Fires at Baxter Immigration Detention Centre in South Australia

Saturday, November 12, 2005

34 accommodation units have been destroyed by fire at the Baxter Detention Centre near Pt Augusta in South Australia today. The blaze also gutted a kitchen, laundry, recreational area and officers’ station. The original blaze broke out around 4am ACST in the kitchen of the “White One” compound which houses single men. Fire units took almost three hours to put them out.

Fifty-eight detainees were evacuated from Baxter IDC. Six have been treated for smoke inhalation.

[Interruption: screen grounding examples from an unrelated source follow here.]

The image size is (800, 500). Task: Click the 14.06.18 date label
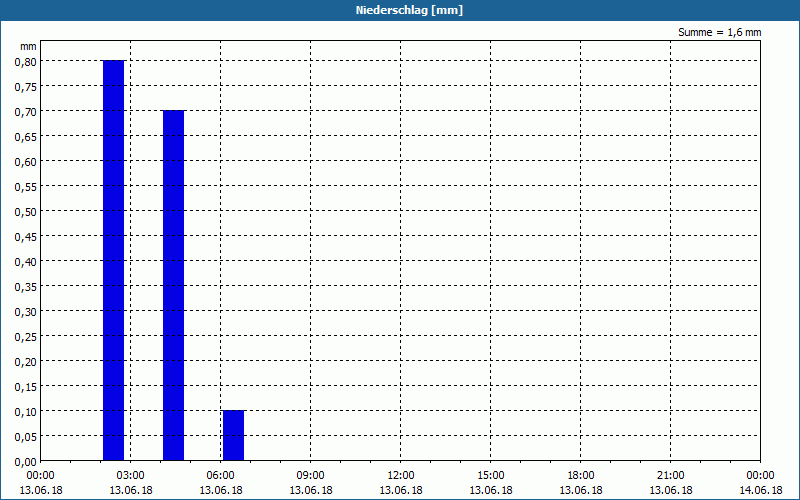(760, 490)
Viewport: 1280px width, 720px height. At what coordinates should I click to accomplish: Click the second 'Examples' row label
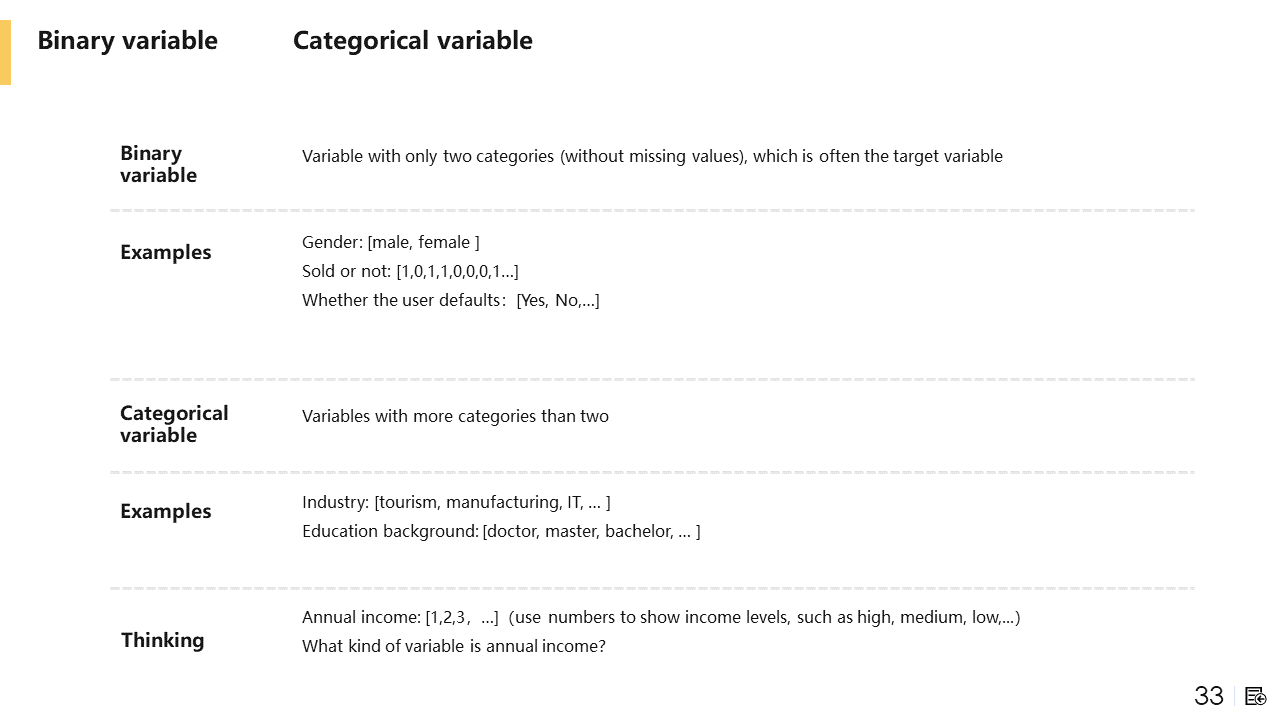pyautogui.click(x=165, y=511)
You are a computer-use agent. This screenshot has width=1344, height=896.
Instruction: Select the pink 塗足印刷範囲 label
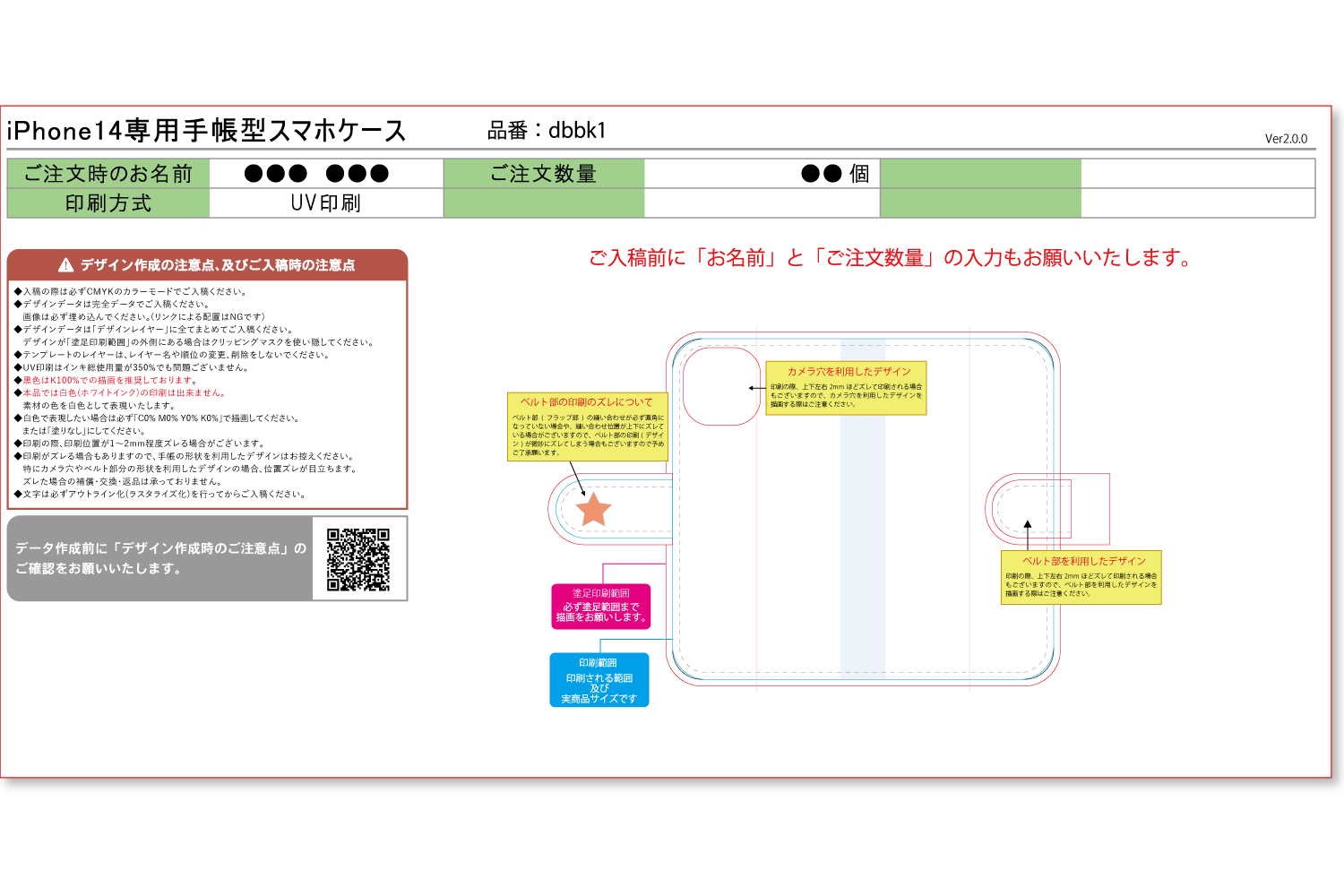coord(600,607)
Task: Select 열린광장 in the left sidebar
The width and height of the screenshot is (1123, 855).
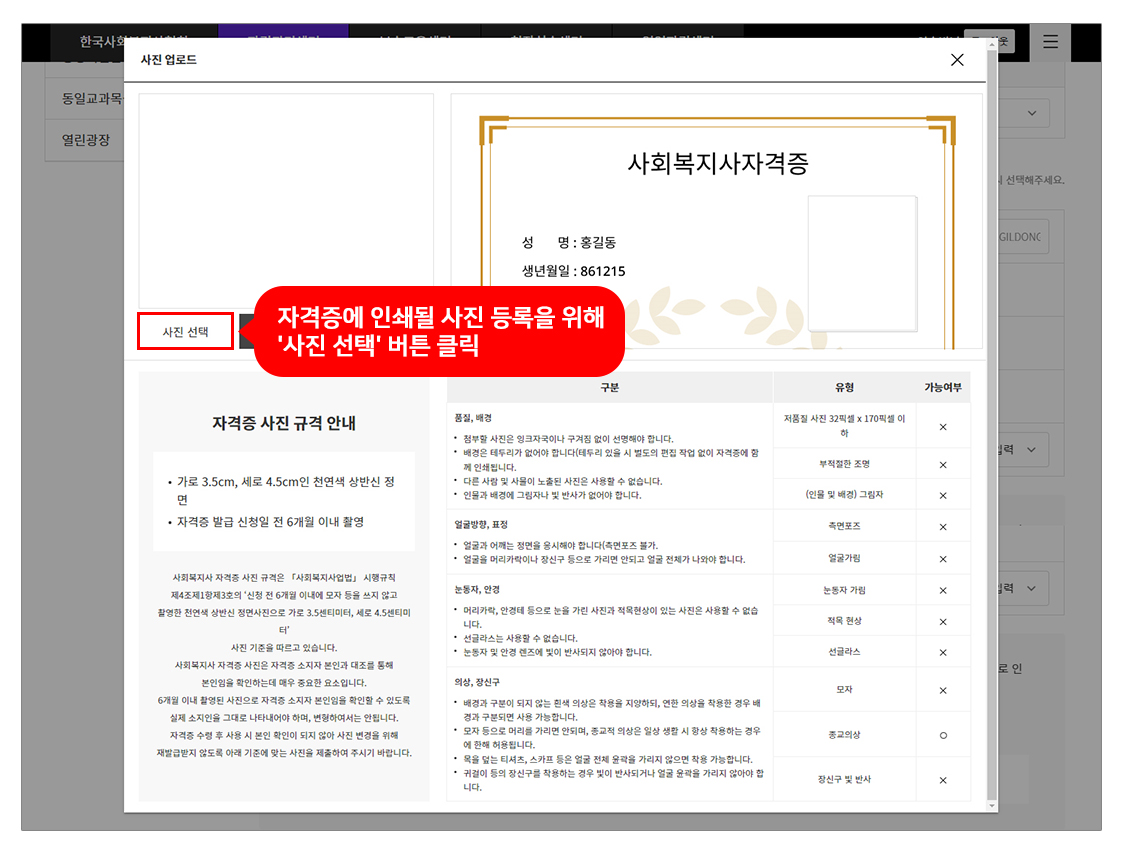Action: click(x=86, y=140)
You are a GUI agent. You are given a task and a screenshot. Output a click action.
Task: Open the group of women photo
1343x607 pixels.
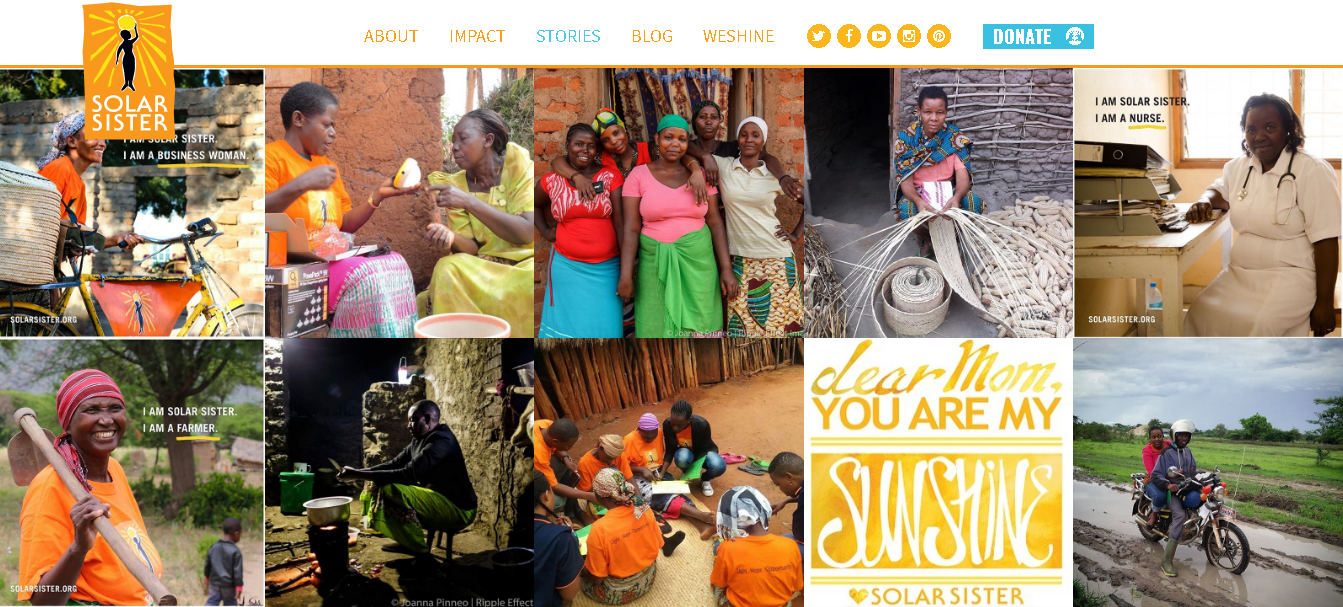(668, 203)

Immigration minister Amanda Vanstone says about 17 rooms have been ruined and others damaged. She says deliberate property damage will not be tolerated and the Australian Federal Police are questioning four detainees over the blazes and anyone found responsible will be charged.

“Anyone with no lawful right to be in Australia should leave irrespective of the behaviour that they’ve undertaken, but if someone with a visa or without a visa to be in Australia engages in criminal conduct that would be taken into account in terms of cancelling a visa,” she said.

The Metropolitan Fire Service (MFS) said four fires appeared to have been deliberately lit. “The first fire in the kitchen area was followed by three other separate fires within the complex,” an MFS spokesman said.

Refugee rights advocate Pamela Curr said she had concerns about the safety of detainees in the event of a fire because of the electronic doors. She said detainees at a detention centre at Amsterdam’s Schiphol airport had been killed during a fire last month because authorities had been unable to manually open the electronic doors. “Thank heavens nobody seems to have been hurt today,” she said. “We’re always on the alert that Baxter is not a safe detention centre”.

Bernadette Wauchope from Rural Australians for Refugees says the destruction will continue until something is done. “They become so desperate that they attempt self-harm or attempt suicide or maybe resort to lighting fires,” she said. “After being locked up for years and years the feeling that they’re isolated and that nobody’s listening to what their stories are, often that, well it does contribute to these kinds of acts,” she said.